Carolyn Van Hecke, Senior VAT Manager in our Property and Construction team explains the basics and urges you to get in touch if you are planning to convert a property into residential use so we can help you to structure the project in the most tax-efficient way.
What are the rules?
Generally, when work is carried out to an existing building, VAT is chargeable at the standard rate of 20%. However, a reduced rate of 5% can be applied in certain circumstances. One of these circumstances is where there is a conversion of a commercial building into a residential dwelling.
So, as a very simple example, if you are converting a non-residential building such as a warehouse into dwellings at a cost of £500k, failing to use the reduced rate could cost you an additional £75k.
When does the reduced rate apply?
The reduced rate can also be applied in other circumstances. It applies to:
- Conversion of a non-residential building into dwellings
- Conversions involving a change in the number of dwellings within the building, for example, the conversion of a house which creates additional dwellings or the conversion of multiple occupancy dwellings into one house
- The renovation of residential property which has been unoccupied for more than 2 years
The main condition for the reduced rate to apply, is that there mustn’t be any planning restrictions on the building which would prevent the property from being sold or used separately from any other land or building. An example of this restriction could be a barn which could only be sold or used along with the associated farmhouse.
What does the reduced rate cover?
It covers costs relating to work to the fabric of the buildings including walls, roofs, floors, stairs, windows, doors, wiring and plumbing, the provision of facilities such as water, power, heat and drainage and the installation of fitted kitchen units, sanitary-ware, central heating and light fittings.

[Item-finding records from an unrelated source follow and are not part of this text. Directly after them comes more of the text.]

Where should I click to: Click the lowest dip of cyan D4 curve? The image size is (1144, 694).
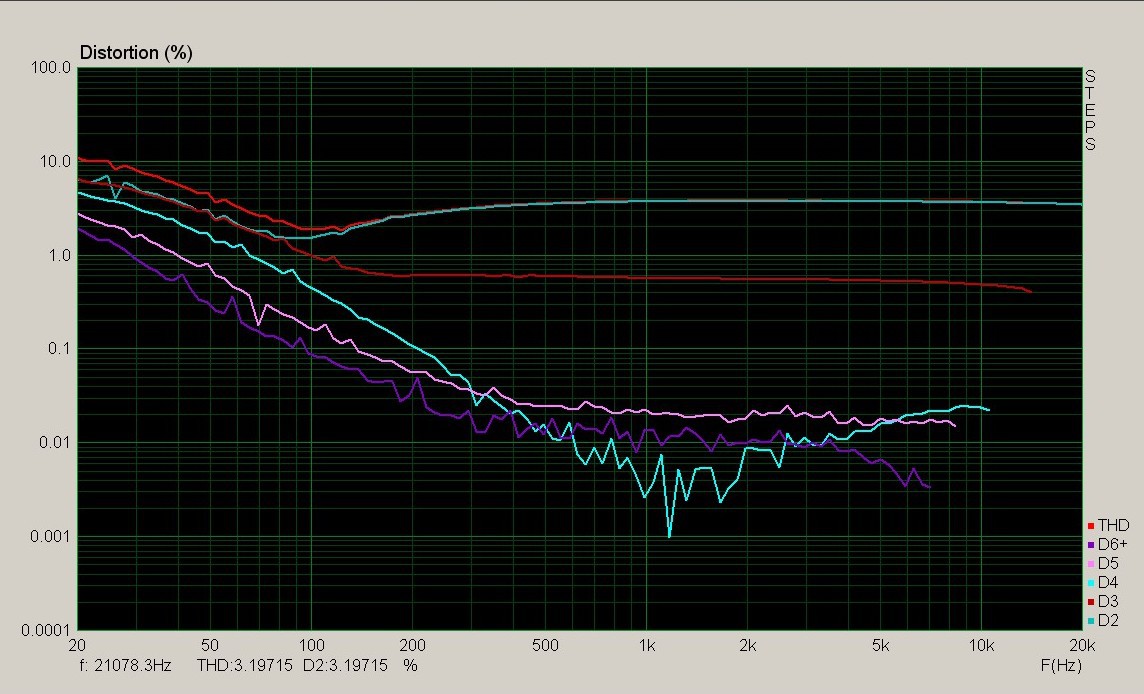coord(669,536)
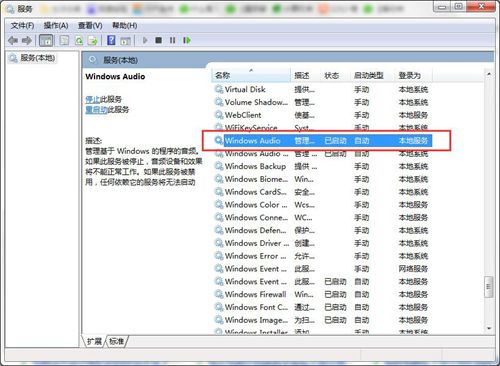Screen dimensions: 500x366
Task: Click the 停止 link for this service
Action: click(x=93, y=99)
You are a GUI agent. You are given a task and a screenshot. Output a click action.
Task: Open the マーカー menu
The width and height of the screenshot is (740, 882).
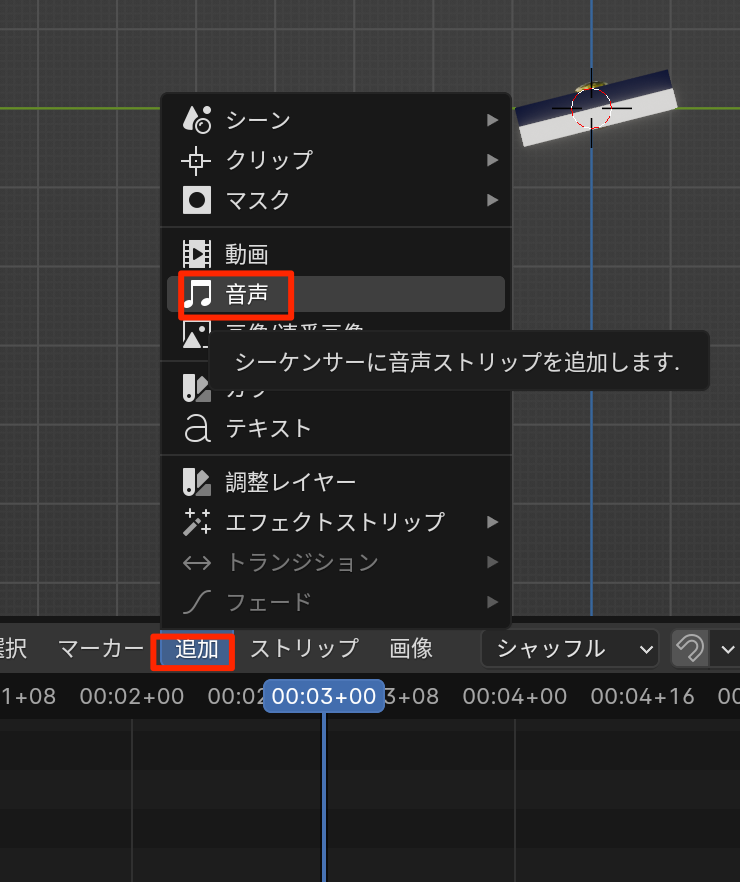tap(101, 648)
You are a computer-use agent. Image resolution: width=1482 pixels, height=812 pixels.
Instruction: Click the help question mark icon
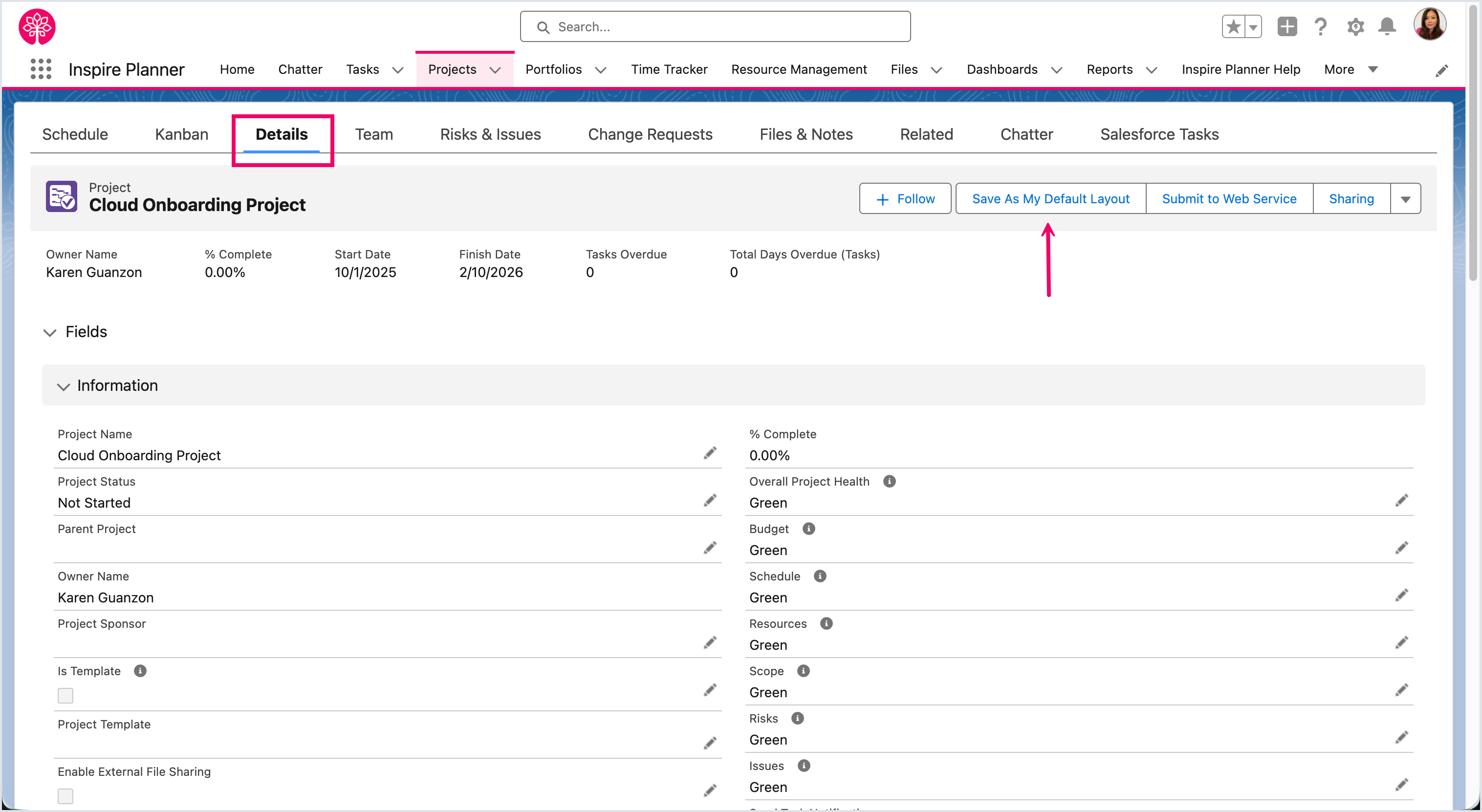pos(1320,26)
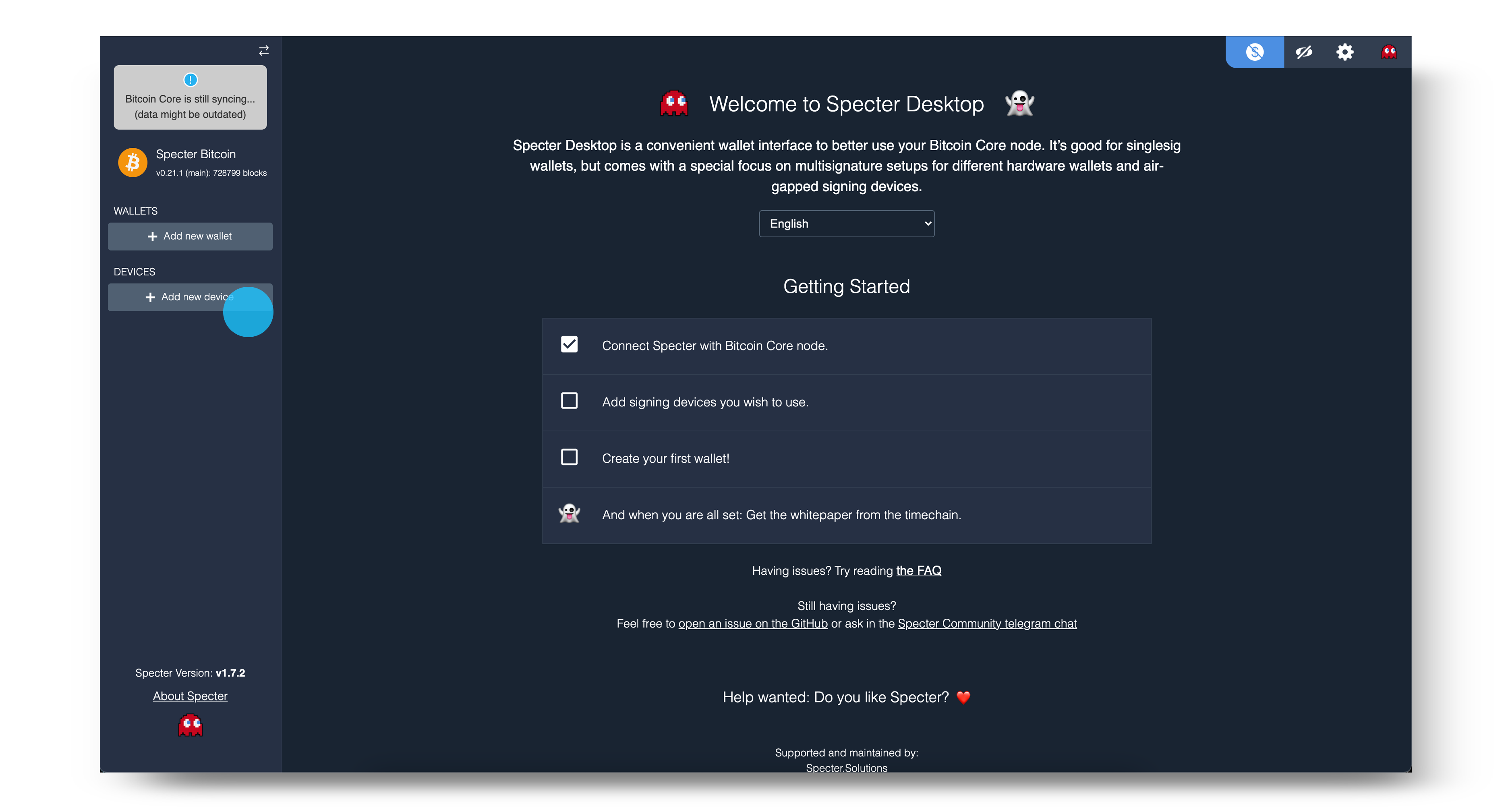The width and height of the screenshot is (1508, 812).
Task: Open Specter Community telegram chat link
Action: coord(987,624)
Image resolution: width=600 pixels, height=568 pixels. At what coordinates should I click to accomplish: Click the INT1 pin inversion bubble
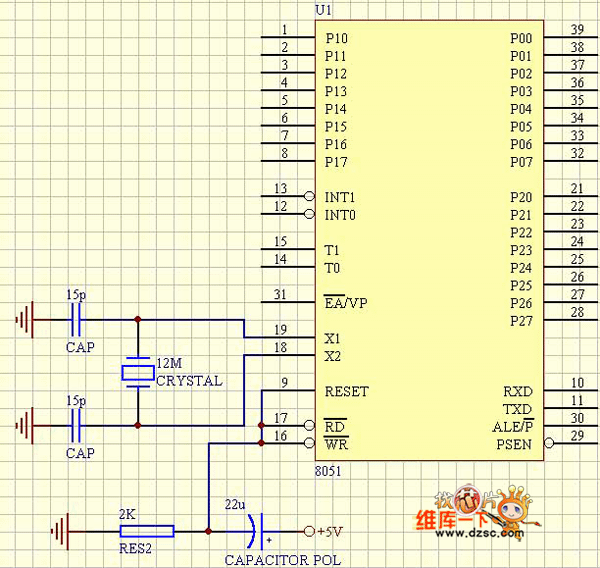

Also, if the builder undertakes the work and purchases materials on the owner’s behalf, they should charge VAT at 5% on both materials and labour. If the builder incorrectly charges VAT at the standard rather than the reduced rate, HMRC won’t refund the excess. It would be for the owner to recover the money back from the builders, so it’s important to get it right at the outset.
What does the reduced rate not cover?
Costs for services such as architects and quantity surveyors, the installation of goods which are not building materials – for example, carpets or fitted bathroom furniture and costs relating to the hire of goods or scaffolding are not eligible for lower rating and chargeable to VAT at the standard rate.
Get it right at the outset
If you are planning to convert property into alternative use, it’s imperative that the tax treatment is considered upfront so that you don’t pay too much VAT. Whilst it is usually possible to correct errors retrospectively, suppliers may be unwilling to refund VAT incorrectly charged or might no longer be in business meaning that any VAT overpaid is lost forever.
The information was correct at time of publishing but may now be out of date.